◆ SOURCE EXCERPT ◆
In [4]:
# Import built-in libraries
import os
import sys
import time
import logging

# Import data handling libraries
import numpy as np
import pandas as pd

from IPython.display import Image
from typing import List, Tuple

### Intro - Data Structures
* Format for organnising data in an efficient way. Split into two things:
    * The interface: How we can interact with the data (What operations we can perform on it, what inputs to expect, what outputs to expect)
    * The implementation: the code that makes the structure work. i.e. how the data is stored and how the operations are performed (e.g. allocating memory for a list, tracking the size, rearranging the elements when a function like remove is called etc.)
* Really only need to know about the interface and less about the implementation

### **Hashing**
* Hash function: takes an input and deterministically converts it to an integer
* inputs are called **keys**, same input will always be converted to the same integer

#### Point of a hash function?
* To summarize, a hash map is an unordered data structure that stores key-value pairs. A hash map can add and remove elements in O(1)
* Can update values associated with a key and check if a key exists, also in O(1).

◆ DATA EXCERPT ◆
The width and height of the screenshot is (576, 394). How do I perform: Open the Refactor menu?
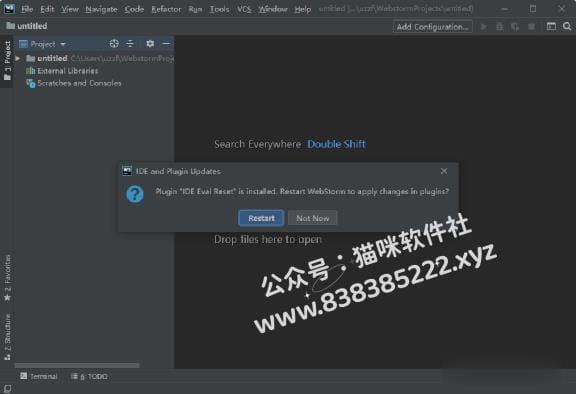tap(166, 9)
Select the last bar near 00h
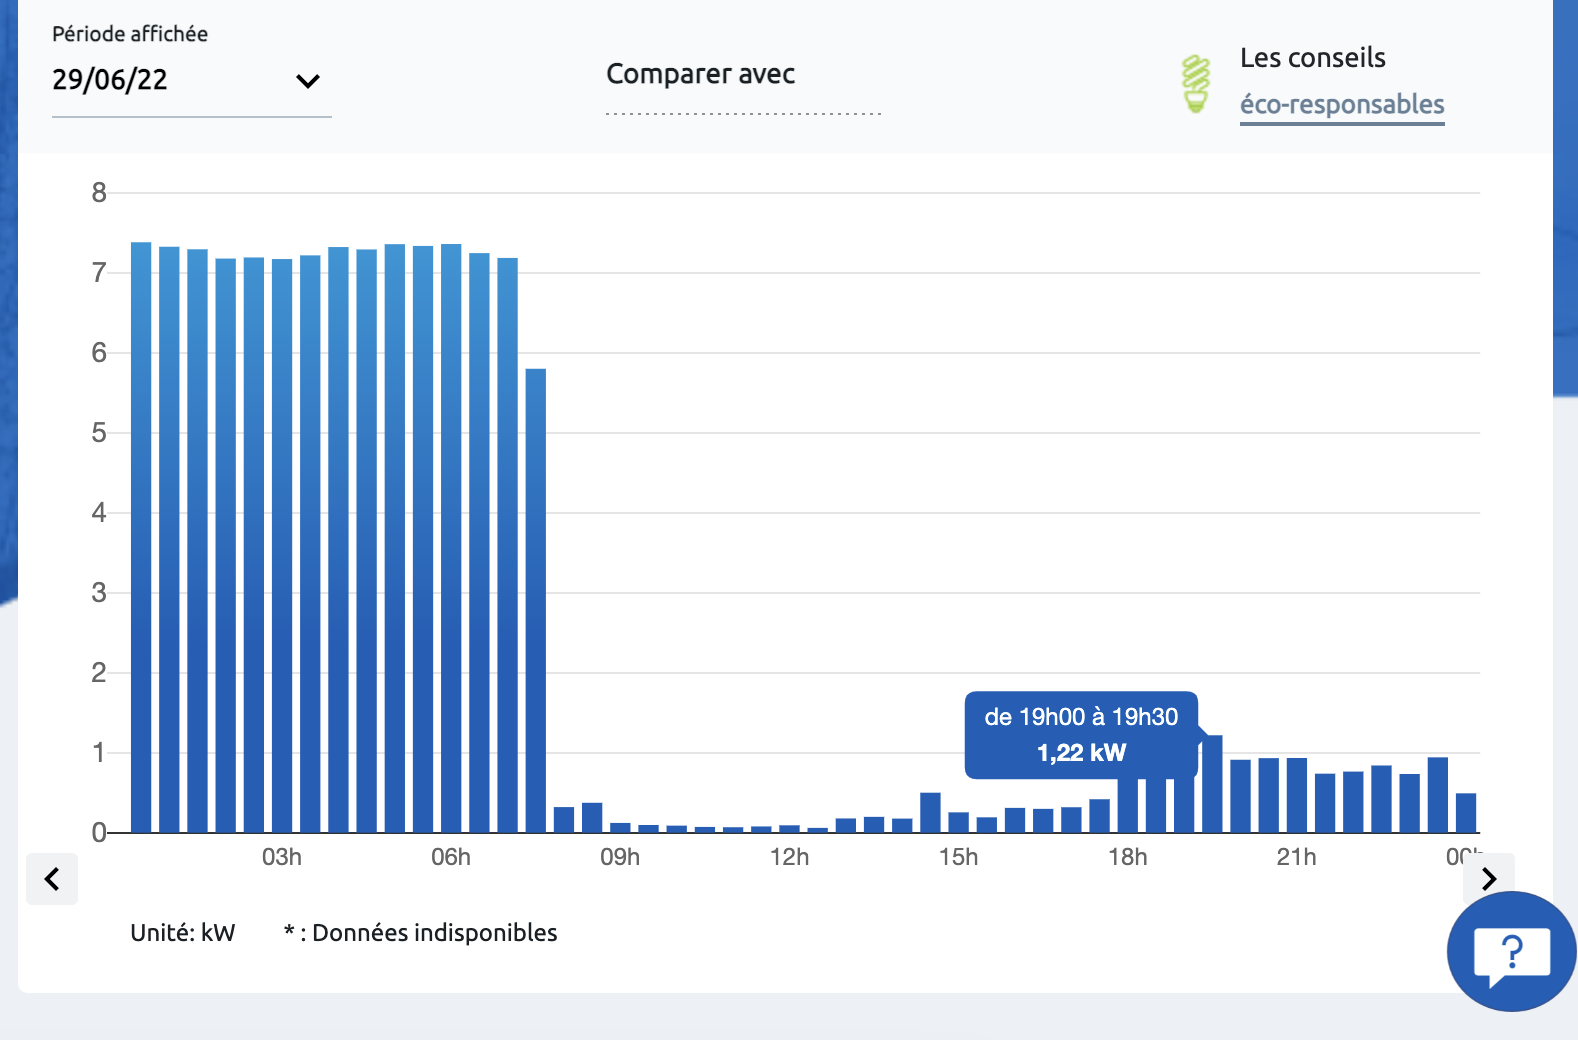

◆ EXERCISE TASKS ◆
a. Answer these questions about the notes on data structures and hashing, one answer per line:
(i) Which library is imported under the alias pd?
(ii) What are the inputs to a hash function called?
(iii) In what time can a hash map add and remove elements?
b. Decide whether each statement agrees with the notes on data structures and hashing. Answer yes or no and quote the words that settle it.
(i) One needs to know more about the implementation of a data structure than about its interface.
(ii) A hash map is an ordered data structure.
(iii) A hash function turns the same input into the same integer every time.
c. Write the next part of the notes on data structures and hashing, starting after the final point about updating values and checking keys.

◆ ANSWERS FOR THE EXERCISE ◆
a.
(i) pandas
(ii) Keys
(iii) O(1)

b.
(i) No: "Really only need to know about the interface and less about the implementation"
(ii) No: "a hash map is an unordered data structure that stores key-value pairs"
(iii) Yes: "same input will always be converted to the same integer"

c.
* An ordered data structure is one where the insertion order is "remembered". An unordered data structure is one where the insertion order is not relevant.

#### Comparison with Arrays
* Hash Maps are easier to work with because they have lower time complexity for various functions (adding an elements and associate with value, delete an element and check if element exists)
* They are also easier to work with because you dont need to know the size of the hash map when you initialise it like an array
* However biggest disadvantage is that for smaller input sizes, they can be slower due to overhead. They also can take up more space:
    * Dynamic arrays are actually fixed-size arrays that resize themselves when they go beyond capacity
    * Hash tables are also implemented using fixed size arrays, the problem is resizing the hash table is more expensive because every key needs to be rehashed and they may use an array significantly larger than the number of elements stored

#### Collisions
* When different keys convert to the same integer, its called a collision. If not handled, can cause keys to be overriden and data to be lost
* Common way to solve collisions is chaining (store linked lists inside the hash map's array instead of the elements themselves - stores the keys and the values - so if we try and access this integer, can  traverse the list until the keys match)
* Collisions are handled automatically but it is good to understand the inner workings for an interview
* How can we design our hash map to minimize collisions? The most important thing is that the size of your hash table's array and modulus is a prime number. (10,007, 1,000,003, 1,000,000,007)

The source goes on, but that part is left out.